Open Data : la France adopte un projet de loi a minima

Après l’Assemblée nationale, le Sénat a lui aussi adopté le projet de loi Valter sur la gratuité et la réutilisation des données publiques. Les exceptions irritent la société civile.

Après l’Assemblée nationale, le Sénat a adopté à son tour, le 26 octobre 2015, le projet de loi relatif à la gratuité et aux modalités de réutilisation des informations du secteur public. Le texte avait été présenté en plein été, le 31 juillet dernier, en conseil des ministres par Clotilde Valter, nouvelle secrétaire d’État à la Réforme de l’État et la Simplification. C’est son projet – et non celui d’Axelle Lemaire sur la République numérique –, qui transpose tardivement la directive européenne de 2013 en faveur du développement de l’Open Data en Europe (directive 2013/37/UE ou « PSI »). Dans ce contexte, le projet de loi français pose, en 9 articles, le principe de gratuité de la réutilisation des données publiques, tout en y ajoutant des exceptions qui en limitent la portée.

Redevances, accords et licences

Soucieux de réduction des dépenses publiques, le Sénat, comme l’Assemblée avant lui, a adopté un texte qui prévoit la possibilité pour les administrations de prélever des redevances et de conclure des accords d’exclusivité. Mais le texte modifié par les sénateurs est encore moins flexible que celui adopté, le 6 octobre dernier, par les députés. La « réutilisation d’informations publiques est gratuite », toutefois les administrations « peuvent établir une redevance de réutilisation lorsqu’elles sont tenues de couvrir par des recettes propres une part substantielle des coûts liés à l’accomplissement de leurs missions de service public ou à la collecte, la production, la mise à disposition du public et la diffusion de certains documents », stipule le texte adopté par le Sénat. La commission des lois de l’institution a également introduit que toute « réutilisation d’informations publiques donne lieu à l’établissement d’une licence. »

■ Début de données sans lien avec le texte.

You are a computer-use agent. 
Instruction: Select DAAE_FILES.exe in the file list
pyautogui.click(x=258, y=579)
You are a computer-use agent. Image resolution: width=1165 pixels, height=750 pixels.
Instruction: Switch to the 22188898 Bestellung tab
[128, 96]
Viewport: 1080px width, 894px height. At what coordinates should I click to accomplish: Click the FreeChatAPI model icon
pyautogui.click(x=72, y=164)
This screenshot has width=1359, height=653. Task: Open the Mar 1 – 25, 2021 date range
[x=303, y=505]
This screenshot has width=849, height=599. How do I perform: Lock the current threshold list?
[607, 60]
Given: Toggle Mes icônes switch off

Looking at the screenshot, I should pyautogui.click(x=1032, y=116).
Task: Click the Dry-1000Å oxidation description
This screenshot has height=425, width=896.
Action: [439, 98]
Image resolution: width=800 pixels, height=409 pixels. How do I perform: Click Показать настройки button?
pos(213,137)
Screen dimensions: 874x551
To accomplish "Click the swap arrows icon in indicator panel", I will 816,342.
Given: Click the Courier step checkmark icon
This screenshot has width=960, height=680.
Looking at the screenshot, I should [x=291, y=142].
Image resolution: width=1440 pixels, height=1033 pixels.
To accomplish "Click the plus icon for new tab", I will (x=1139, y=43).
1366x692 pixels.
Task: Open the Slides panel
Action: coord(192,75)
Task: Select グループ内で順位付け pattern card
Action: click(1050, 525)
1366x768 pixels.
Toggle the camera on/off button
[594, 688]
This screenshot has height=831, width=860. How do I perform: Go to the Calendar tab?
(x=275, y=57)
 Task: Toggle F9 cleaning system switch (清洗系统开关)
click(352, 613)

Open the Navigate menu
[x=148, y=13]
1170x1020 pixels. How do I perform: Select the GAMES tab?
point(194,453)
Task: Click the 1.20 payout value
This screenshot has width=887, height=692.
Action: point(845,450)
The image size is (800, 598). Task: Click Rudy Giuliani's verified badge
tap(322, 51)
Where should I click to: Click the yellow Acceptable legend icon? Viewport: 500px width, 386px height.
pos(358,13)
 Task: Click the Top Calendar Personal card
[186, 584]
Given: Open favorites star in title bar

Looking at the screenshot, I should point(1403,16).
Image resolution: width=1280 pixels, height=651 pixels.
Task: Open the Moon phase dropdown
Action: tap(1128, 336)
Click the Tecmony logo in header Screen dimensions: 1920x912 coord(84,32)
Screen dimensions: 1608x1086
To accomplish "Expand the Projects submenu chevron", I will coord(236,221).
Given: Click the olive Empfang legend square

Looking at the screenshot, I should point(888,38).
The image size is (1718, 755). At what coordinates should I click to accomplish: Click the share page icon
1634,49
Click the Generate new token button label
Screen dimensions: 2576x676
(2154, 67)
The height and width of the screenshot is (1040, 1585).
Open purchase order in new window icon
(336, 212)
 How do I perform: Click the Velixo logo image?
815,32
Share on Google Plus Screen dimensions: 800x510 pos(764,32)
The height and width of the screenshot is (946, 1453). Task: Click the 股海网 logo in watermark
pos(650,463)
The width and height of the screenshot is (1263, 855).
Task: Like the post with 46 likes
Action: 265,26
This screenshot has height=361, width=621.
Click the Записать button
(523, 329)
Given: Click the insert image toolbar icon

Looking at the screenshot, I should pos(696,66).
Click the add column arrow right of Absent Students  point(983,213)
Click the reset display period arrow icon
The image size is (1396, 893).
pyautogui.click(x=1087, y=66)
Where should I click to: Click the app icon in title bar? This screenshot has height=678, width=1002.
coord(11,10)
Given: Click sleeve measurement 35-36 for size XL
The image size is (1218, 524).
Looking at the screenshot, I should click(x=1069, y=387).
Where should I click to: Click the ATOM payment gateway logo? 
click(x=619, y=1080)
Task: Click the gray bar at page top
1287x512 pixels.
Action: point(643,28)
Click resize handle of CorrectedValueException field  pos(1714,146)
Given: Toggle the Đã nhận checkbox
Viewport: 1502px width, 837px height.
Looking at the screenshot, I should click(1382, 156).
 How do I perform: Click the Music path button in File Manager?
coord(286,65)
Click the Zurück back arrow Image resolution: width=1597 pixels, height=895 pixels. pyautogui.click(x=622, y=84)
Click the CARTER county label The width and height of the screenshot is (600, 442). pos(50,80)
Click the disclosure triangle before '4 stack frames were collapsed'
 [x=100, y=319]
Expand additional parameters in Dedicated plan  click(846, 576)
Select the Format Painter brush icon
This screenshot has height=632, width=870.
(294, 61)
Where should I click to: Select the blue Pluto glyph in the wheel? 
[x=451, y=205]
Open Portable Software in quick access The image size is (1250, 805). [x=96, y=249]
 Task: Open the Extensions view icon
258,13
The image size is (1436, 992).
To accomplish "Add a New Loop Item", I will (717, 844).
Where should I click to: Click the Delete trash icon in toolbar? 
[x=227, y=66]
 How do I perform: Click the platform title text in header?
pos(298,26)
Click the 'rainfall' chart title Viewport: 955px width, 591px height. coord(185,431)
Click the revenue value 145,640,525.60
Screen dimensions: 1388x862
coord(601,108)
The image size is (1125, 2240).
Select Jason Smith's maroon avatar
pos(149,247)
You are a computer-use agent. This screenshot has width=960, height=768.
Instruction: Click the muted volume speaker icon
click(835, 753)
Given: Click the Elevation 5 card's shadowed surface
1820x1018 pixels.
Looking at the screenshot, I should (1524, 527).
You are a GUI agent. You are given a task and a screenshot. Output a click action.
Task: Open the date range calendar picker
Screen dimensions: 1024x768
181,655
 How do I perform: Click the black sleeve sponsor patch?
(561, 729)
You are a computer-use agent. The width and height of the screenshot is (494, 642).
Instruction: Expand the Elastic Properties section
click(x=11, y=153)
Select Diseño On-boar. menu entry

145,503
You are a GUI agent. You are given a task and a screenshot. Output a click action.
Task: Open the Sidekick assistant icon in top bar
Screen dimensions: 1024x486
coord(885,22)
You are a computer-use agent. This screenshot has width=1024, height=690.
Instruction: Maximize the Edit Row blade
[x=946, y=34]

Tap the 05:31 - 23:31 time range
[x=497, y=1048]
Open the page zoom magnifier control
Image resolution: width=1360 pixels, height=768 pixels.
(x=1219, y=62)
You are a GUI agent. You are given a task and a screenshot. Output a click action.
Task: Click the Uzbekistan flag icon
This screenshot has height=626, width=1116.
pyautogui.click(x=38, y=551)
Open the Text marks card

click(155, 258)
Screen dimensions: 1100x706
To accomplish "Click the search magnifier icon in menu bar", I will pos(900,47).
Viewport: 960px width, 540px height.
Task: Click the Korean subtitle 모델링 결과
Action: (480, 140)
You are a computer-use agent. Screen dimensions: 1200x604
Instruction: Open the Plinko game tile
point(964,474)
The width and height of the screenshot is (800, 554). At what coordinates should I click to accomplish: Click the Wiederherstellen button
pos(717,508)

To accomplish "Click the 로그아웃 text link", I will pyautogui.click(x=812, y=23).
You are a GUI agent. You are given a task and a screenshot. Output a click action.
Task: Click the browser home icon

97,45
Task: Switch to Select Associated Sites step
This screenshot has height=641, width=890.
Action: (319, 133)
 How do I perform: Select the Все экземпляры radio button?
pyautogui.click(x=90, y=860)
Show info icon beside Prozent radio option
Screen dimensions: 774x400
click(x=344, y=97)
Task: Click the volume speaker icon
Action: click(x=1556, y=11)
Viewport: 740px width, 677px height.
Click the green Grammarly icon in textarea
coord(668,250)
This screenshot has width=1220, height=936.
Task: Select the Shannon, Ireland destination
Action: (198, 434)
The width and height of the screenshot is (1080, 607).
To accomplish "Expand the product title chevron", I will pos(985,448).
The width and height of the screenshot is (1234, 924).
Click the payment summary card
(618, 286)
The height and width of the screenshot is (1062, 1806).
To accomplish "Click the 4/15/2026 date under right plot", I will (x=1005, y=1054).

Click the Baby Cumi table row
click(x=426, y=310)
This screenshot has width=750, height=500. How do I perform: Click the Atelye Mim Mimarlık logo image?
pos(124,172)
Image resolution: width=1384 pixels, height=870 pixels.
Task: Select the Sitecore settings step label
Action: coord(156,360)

Pas de « sur-transposition »

Les amendements déposés pour revenir à la version du texte voté par l’Assemblée, le 6 octobre dernier, ont été repoussés dans leur grande majorité. Pour le gouvernement, mais aussi pour le rapporteur du texte au Sénat, Hugues Portelli (LR), le risque de « sur-transposition » de la directive européenne a ainsi été écarté. En revanche, pour les partisans d’une grande loi Open Data, le texte n’est pas à la hauteur des enjeux, alors même que la France se targue d’occuper les premières places de classements Open Data mondiaux. Les sénateurs ont notamment maintenu le régime dérogatoire sur la réutilisation des données de recherche, en rejetant, malgré l’avis favorable du gouvernement, l’amendement en faveur d’une entrée des établissements et institutions d’enseignement et de recherche dans le droit commun des règles générales de réutilisation des données publiques. Les amendements visant à encadrer davantage les accords d’exclusivité (limité à 10 ans, sauf pour les ressources culturelles) ont également été rejetés, à l’exception de l’amendement portant sur la publication dans un format électronique des accords d’exclusivité et de leurs avenants.

La loi du statu quo ?

Ces limites frustrent les partisans d’une politique Open Data « ambitieuse » pour la France, dont l’association Regards Citoyens. Selon ce collectif favorable à l’ouverture étendue des données publiques, les dispositions adoptées ne sont pas au niveau attendu, « après la publication du plan d’action national pour l’Open Government Partnership que la France est censée présider l’an prochain. » D’ici là, une commission mixte paritaire de sénateurs et députés devra s’entendre sur une version commune du texte pour lequel le gouvernement a engagé la procédure accélérée.